Although these therapies are in their early stages so far, patients with CNM can register with The Myotubular and Centronuclear Myopathy Patient Registry to potentially be involved in clinical trials, helping bring about new and effective treatments for people with CNM. As well as being involved in clinical trials, patients signed up to the registry can keep up to date with current research taking place into CNM.

Living with CNM 

XLMTM is often a debilitating condition, requiring constant monitoring and care. People with the condition may require the use of a wheelchair and constant ventilation to breathe. Unfortunately, many with XLMTM die early with most not reaching adulthood. 
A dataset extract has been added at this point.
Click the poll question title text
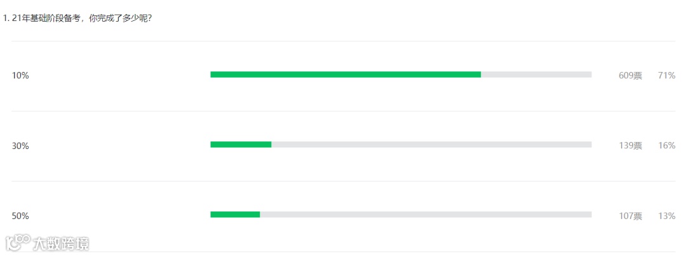This screenshot has height=256, width=686. (82, 19)
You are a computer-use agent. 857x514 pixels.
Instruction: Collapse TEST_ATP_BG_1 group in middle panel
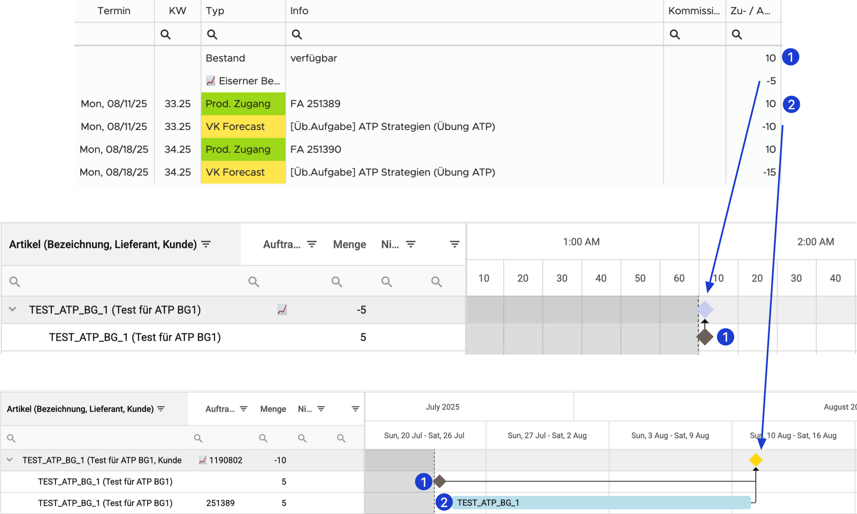click(13, 309)
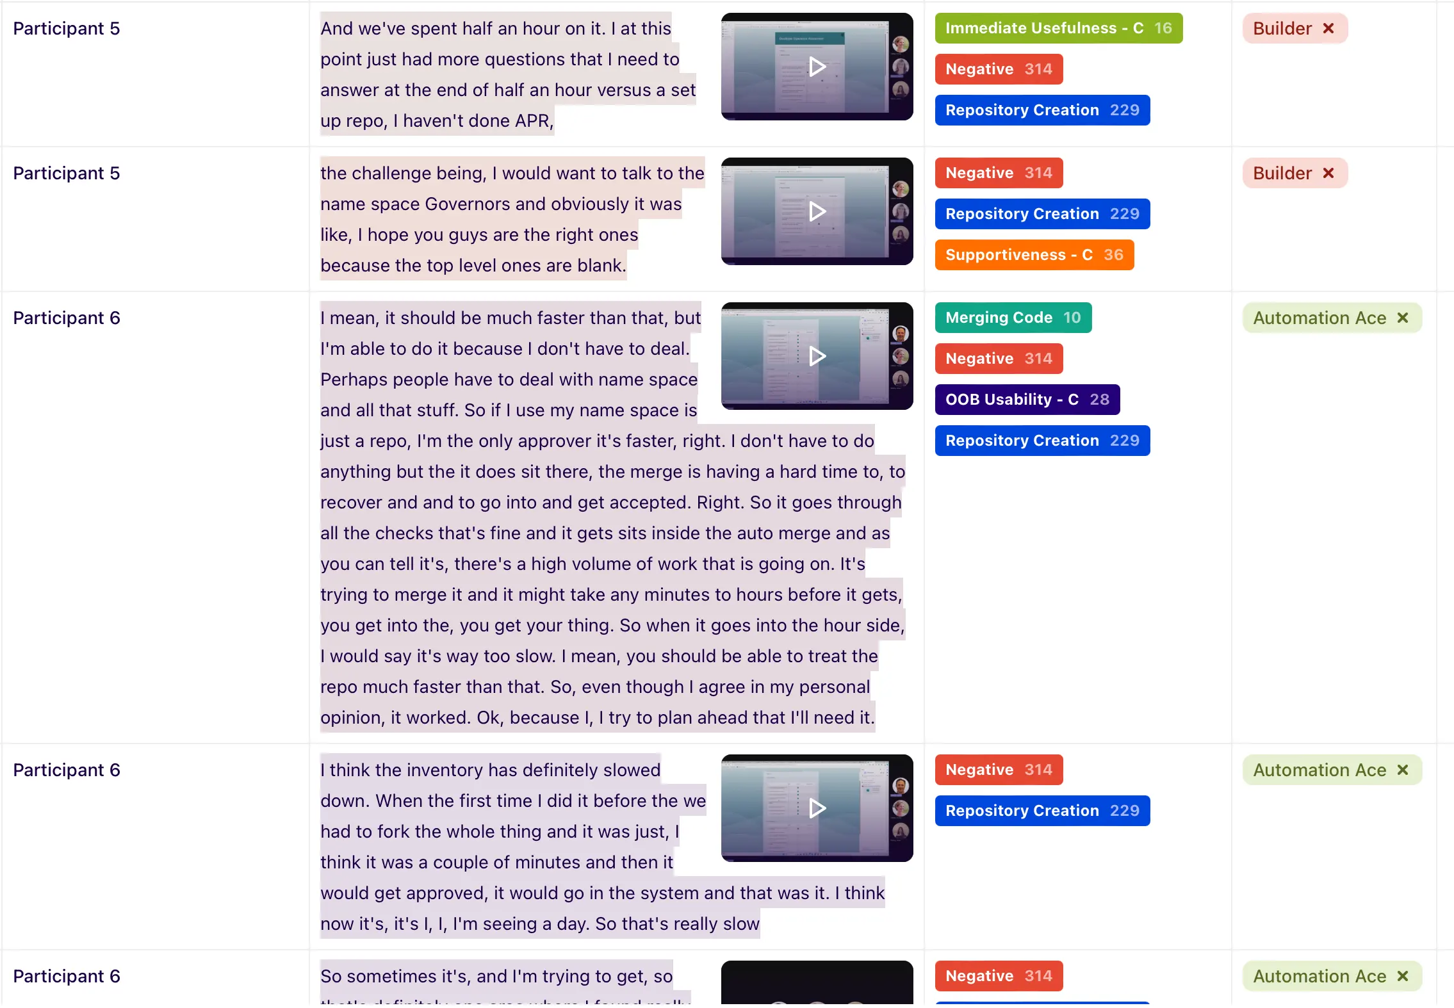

For AD-CNM and AR-CNM, the effect on day-to-day life can vary depending on the severity. Muscle weaknesses mean that doing strenuous tasks and sports can become impossible. Muscle pain and fatigue also affect the quality of life. Due to breathing issues, the likelihood of becoming ill with a chest infection increases.⁸

There are groups that offer support, advice and financial aid to people with CNM, family members and carers. These include:

• Myotubular trust 
• Muscular dystrophy UK

Genetic counselling is also offered to family members of anyone diagnosed with CNM to find out if they carry any of the mutations involved in CNM as well as the risk of having children with CNM.

Summary

To summarise, CNM affects the skeletal muscles. It can be divided into three subtypes, XLMTM, AD-CNM and AR-CNM. Each of the three are caused by different genetic mutations but all share the characteristic centrally located nuclei within the cell. 

Symptoms and their severity vary between the three subtypes but all involve muscle weakness and muscle wasting. There are no cures for CNM at the moment and treatment focuses on helping with the symptoms caused by the condition. However, research is being done into gene and enzyme replacement therapies for future CNM treatments.